I have a data frame that contains a group ID, two distance measures (longitude/latitude type measure), and a value. For a given set of distances, I want to find the number of other groups nearby, and the average values of those other groups nearby.
I've written the following code, but it is so inefficient that it simply does not complete in a reasonable time for very large data sets. The calculation of nearby retailers is quick. But the calculation of the average value of nearby retailers is extremely slow.
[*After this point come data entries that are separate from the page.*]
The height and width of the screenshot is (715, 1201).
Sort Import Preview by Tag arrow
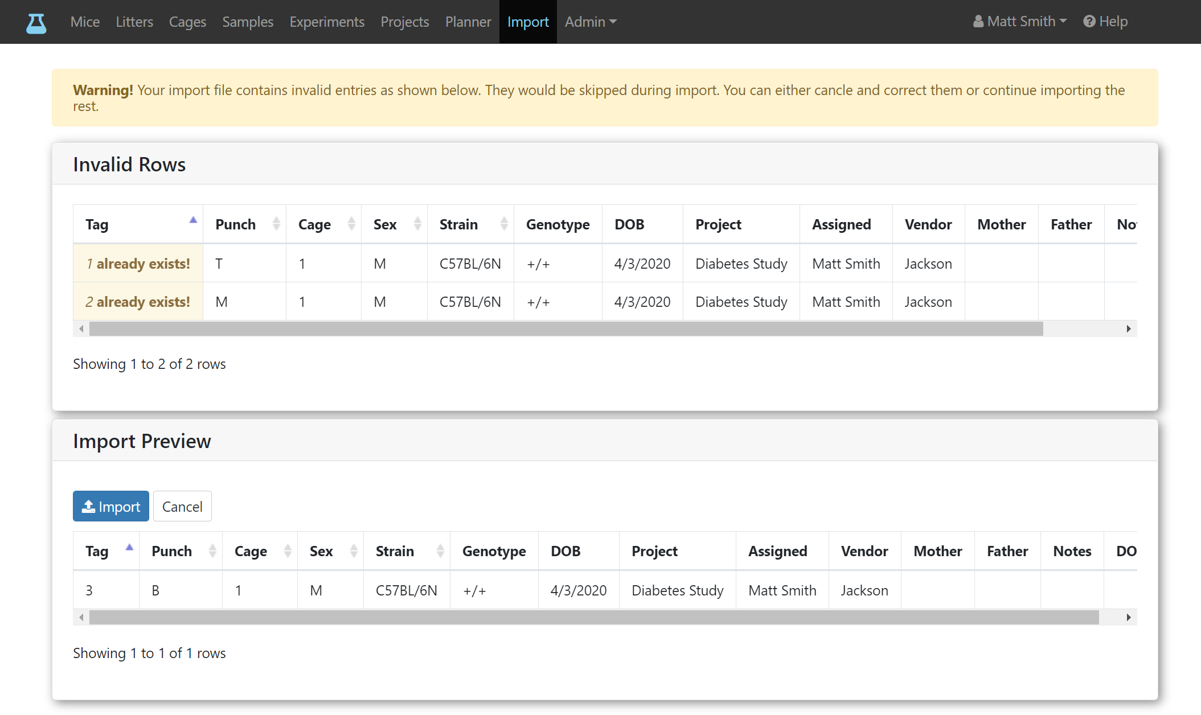(x=129, y=547)
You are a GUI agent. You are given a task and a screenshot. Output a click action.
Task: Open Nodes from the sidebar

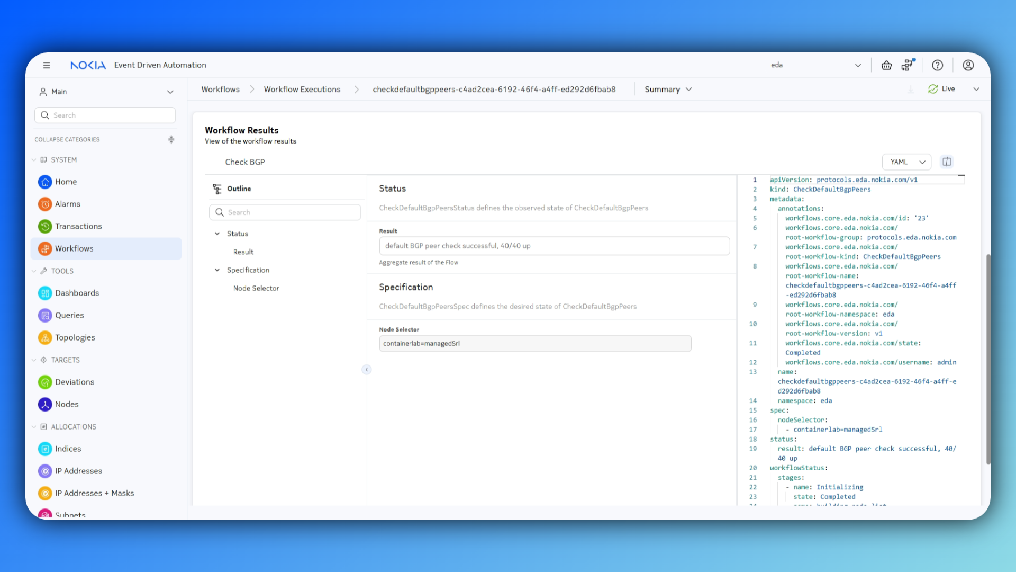67,404
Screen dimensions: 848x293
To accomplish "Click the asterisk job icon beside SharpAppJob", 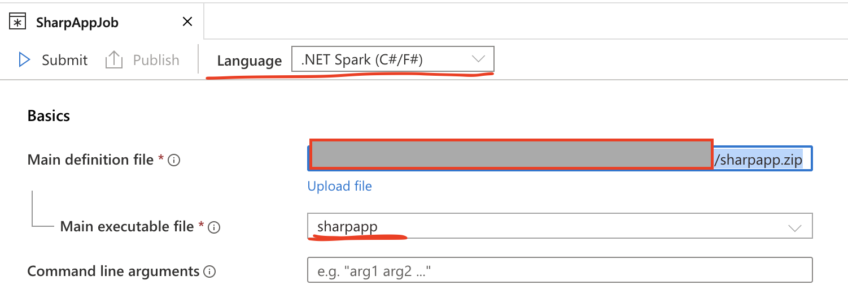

Is there a better way to make this more efficient?
distances = [1,2]
df = pd.DataFrame(np.random.randint(0,100,size=(100, 4)),
columns=['Group','Dist1','Dist2','Value'])
# get one row per group, with the two distances for each row
df_groups = df.groupby('Group')[['Dist1','Dist2']].mean()
# create KDTree for quick searching
tree = cKDTree(df_groups[['Dist1','Dist2']])
# find points within a given radius
for i in distances:
closeby = tree.query_ball_tree(tree, r=i)
# put into density column
df_groups['groups_within_' + str(i) + 'miles'] = [len(x) for x in closeby]
# get average values of nearby groups
for idx, val in enumerate(df_groups.index):
val_idx = df_groups.iloc[closeby[idx]].index.values
mean = df.loc[df['Group'].isin(val_idx), 'Value'].mean()
df_groups.loc[val, str(i) + '_mean_values'] = mean
# merge back to dataframe
df = pd.merge(df, df_groups[['groups_within_' + str(i) + 'miles',
str(i) + '_mean_values']],
left_on='Group',
right_index=True)